From Auckland to Melbourne and beyond, it seems people are trying to come to terms with the rapid growth and density of our cities. The strategy to increase density, as a way to improve the liveability and functioning of our city, causes us all to reflect on the quality of life we are accustomed to, and what we might wish for in the future. In our minds, this means thinking about the amount of space we have, how we use it, and the way people seek to interact in it.

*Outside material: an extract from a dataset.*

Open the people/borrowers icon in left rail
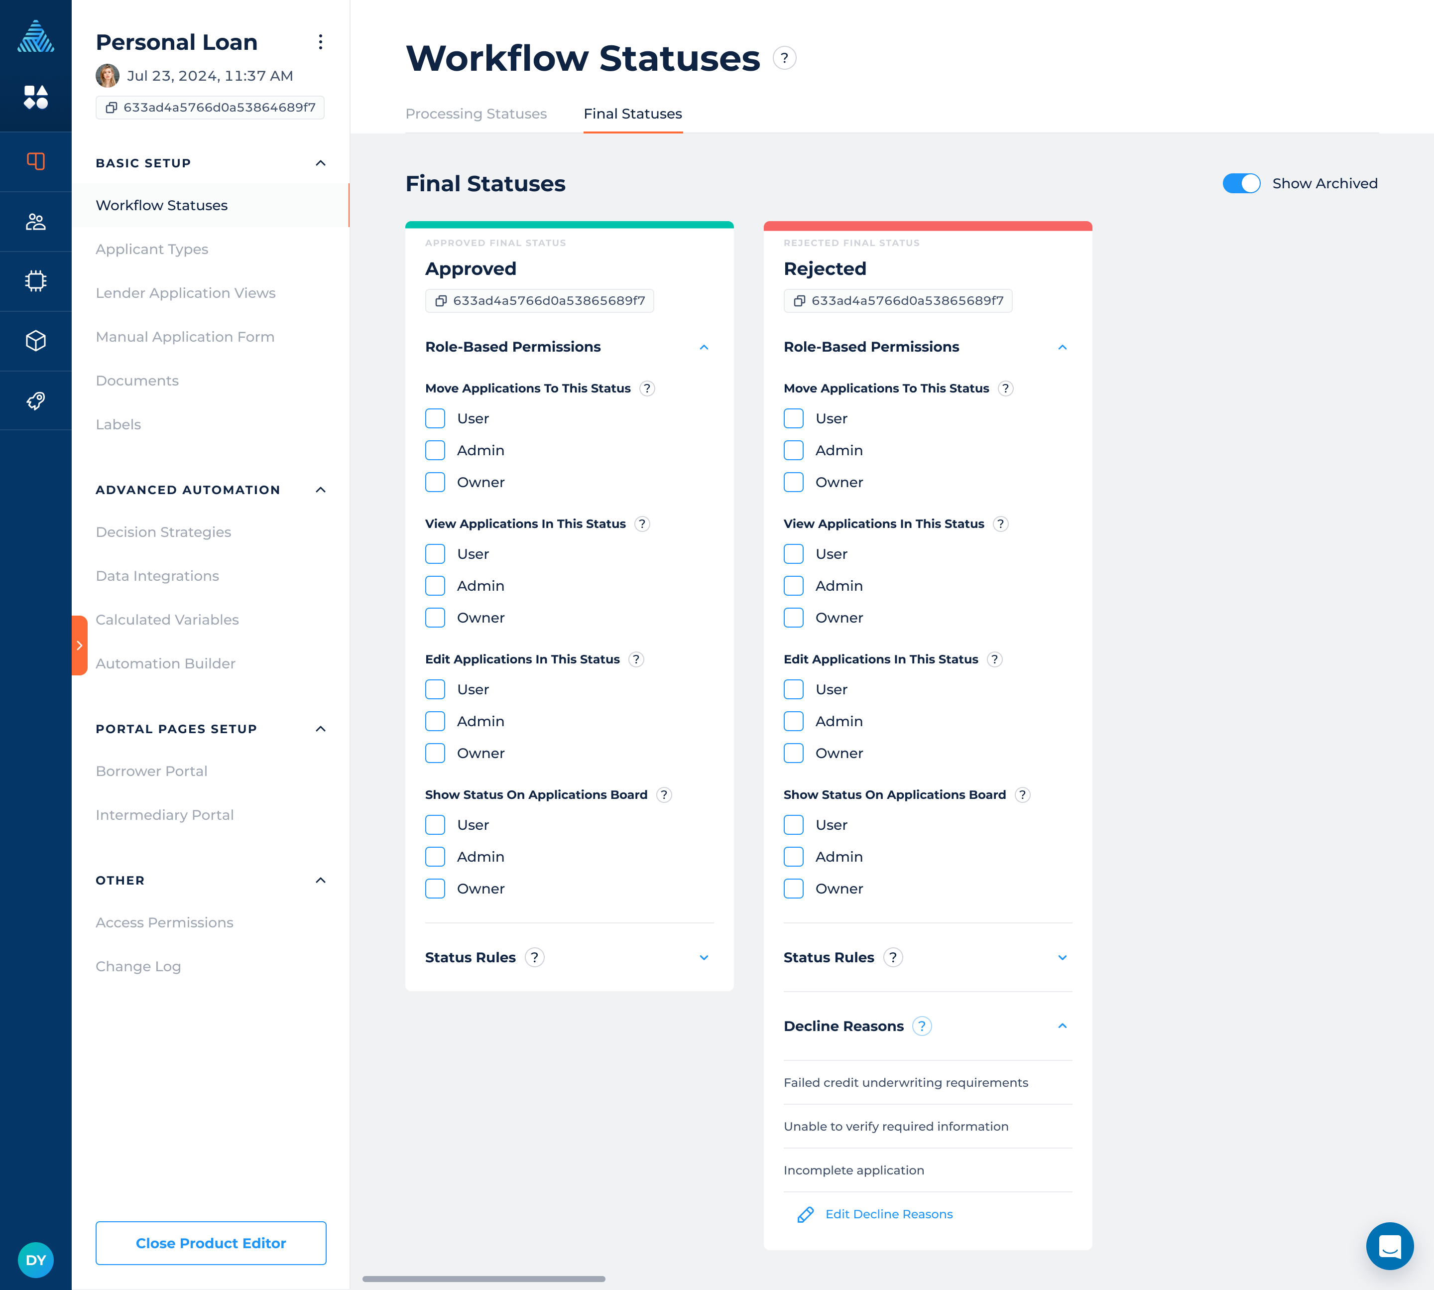The height and width of the screenshot is (1290, 1434). pos(35,222)
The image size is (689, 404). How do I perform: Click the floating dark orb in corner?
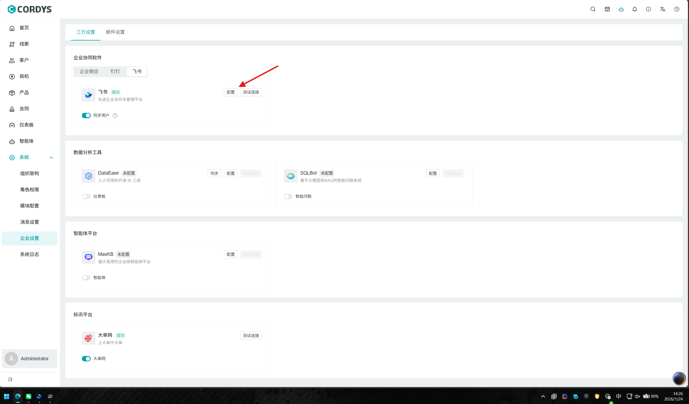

At 106 Architects, we have long been exploring the efficiency of space movement, both in the way we might work, and the way we collaborate with our clients. For example, all of our studios, Auckland, Melbourne, Wanaka are set within shared spaces. Sure, we have done this to optimise financial resources and our use of space. But more so, because we feel that the dynamic and dense arrangement of skills and expertise leads to better client outcomes. Why? Because the conversation in these spaces becomes fluid, we get smarter from the shared dialogue. And, moreover we’re more actively connected to the communities in which we work. This ultimately equals better designs for everyone we touch.
Our commitment to this space movement exploration was best illustrated during the Summer of 2016 when we set out to discover the impact a reduction of space might have on our business and the way we work. Hence the #GoneMobile experiment was born.
The #GoneMobile Experiment
106 Architects created a temporary office on the site of one of our projects – the Hyundai Marine Sports Centre in Okahu Bay, Auckland. The space, a 9 m2 caravan, was of a magnitude smaller than our 90 m2 studio. During our time in the 9m2 mobile office, we observed that the space changed in response to our needs. It happened in such a fluid way that it often flew under the radar. We moved from “documentation mode” to “meeting mode” all within the same small space, and with little disturbance to the way we worked. This eliminated the need for a number of adjoining spaces with fixed (constructed) purposes. Spatial boundaries become reduced or even blurred, making smaller spaces smarter by design.
The other advantage of working in a small office space by the sea, was that it was easy to manage, and it was flexible, even nimble. By being on the site and near our client-community, it opened up powerful conversations, while revealing extraordinary insights into how people engage with and benefit from the space and its surrounds.
The 106 team found the move into our much loved harbour-side caravan office came with increased free-flow of ideas that surged back and forth with ease. Although we were experimenting with our business space, we knew the real opportunity was how we could apply these learnings to our future Living, Sports and Community designs.
How smaller spaces lead to better connections
Before the experiment, we knew that we would come away with some great ideas on how to introduce smart design into homes – how spaces can respond to changing needs for volume, size or purpose; otherwise known as smart spaces. Smart spaces are often expressed through the utilisation of sliding partitions to control volume or changing traditional geometry to create more versatile spaces. Of course, after #GoneMobile we came away with some ideas on how to better use kitchens as a family social hub, but perhaps the more profound learnings from the experiment related to how small spaces can help effectively breakdown social disconnection.
Small Spaces in the Digital Age
We live in an age where technology is infiltrating family and community life, resulting in ‘disconnection’ in a strangely connected world. This has been topical in the media for some time and is explored in Catherine Steiner-Adairs book, The Big Disconnect: Protecting Childhood and Family Relationships in the Digital Age, Some of the themes touched on in the book mirror our findings from the experiment. For example, good spatial planning can provide a setting for users to be present and together and smaller spaces by their very nature result in this happening. As such, when we collaborate with our living clients, we are now asking the question “What do you value when it comes to your family dynamics? Are the spaces in your home helping to facilitate and support these? Can we create spaces where digital use and social engagement can live together harmoniously?
Smaller spaces lend themselves to that ‘Third Place’
Perhaps most importantly, the learnings from the #GoneMobile experiment have also extended into our sporting designs. We often consider how small, smart spaces can create more dynamic and enhanced community intersections. They lend themselves to the trend that we are highly vested in and extremely passionate about – designing community facilities so that they can become that “Third Place.” That social place between work and home where we feel safe, accepted and part of a family. This is often best achieved within a small intimate setting rather than in large impersonal spaces. Creating these “Third Places” is something that we want to be known for and something which 106 Architects hopes to integrate into all our community designs in the future.
The next challenge – #StayingMobile
The team at 106 Architects is continuing to work on ideas for fun smart space experiments, which we are hoping will play out within close proximity to our newest Melbourne office location. We are proactively brainstorming our next move – for now let’s call it #StayingMobile! We’d love it if you could hit us up with your ideas on how you think we can continue the conversation. Together we can work towards optimising the outcomes of urban intensification so that lifestyle outcomes are better for everyone.